Erin Baggott Carter and Brett Carter speaking on "Propaganda in Autocracies: Institutions, Information, and the Politics of Belief"
The Hoover Institution announces a new seminar series on Using Text as Data in Policy Analysis, co-organized by Steven J. Davis and Justin Grimmer. These seminars will feature applications of natural language processing, structured human readings, and machine learning methods to text as data to examine policy issues in economics, history, national security, political science, and other fields.

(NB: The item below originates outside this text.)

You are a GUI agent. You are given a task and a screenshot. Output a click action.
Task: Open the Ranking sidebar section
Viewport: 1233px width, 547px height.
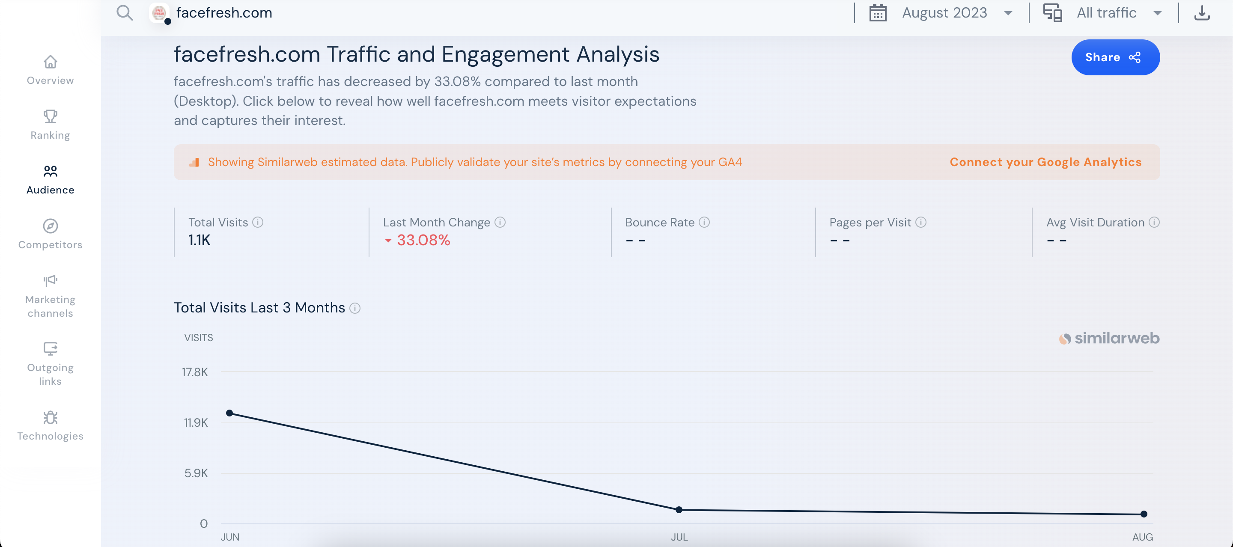pyautogui.click(x=50, y=124)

Our 9th session features Erin Carter and Brett Carter speaking on Propaganda in Autocracies: Institutions, Information, and the Politics of Belief on Friday, February 25, 2022 from 9:00AM – 10:30AM PT.
ABOUT THE SPEAKERS:
Erin Baggott Carter is a Hoover Fellow at Stanford University's Hoover Institution and an Assistant Professor at the Department of Political Science and International Relations at the University of Southern California. She is also a non-resident scholar at UCSD's 21st Century China Center. She received a Ph.D. in Political Science from Harvard University and has previously held fellowships at Stanford's Center on Democracy, Development, and the Rule of Law and Stanford's Center for International Security and Cooperation. Dr. Carter's research focuses on Chinese politics, propaganda, and US-China relations. Her first book, Propaganda in Autocracies: Institutions, Information, and the Politics of Belief (forthcoming, Cambridge University Press), explores how political institutions determine propaganda strategies with a dataset of eight million articles in six languages drawn from state-run newspapers in nearly 70 countries. She is currently working on a second book project, Changing Each Other: US-China Relations in the Shadow of Domestic Politics, which explores how domestic politics render cooperation more elusive in the US-China bilateral relationship. Her other work has appeared in the British Journal of Political Science, Journal of Conflict Resolution, Security Studies, and International Interactions, and has been featured by a number of media platforms, including the New York Times and the Little Red Podcast.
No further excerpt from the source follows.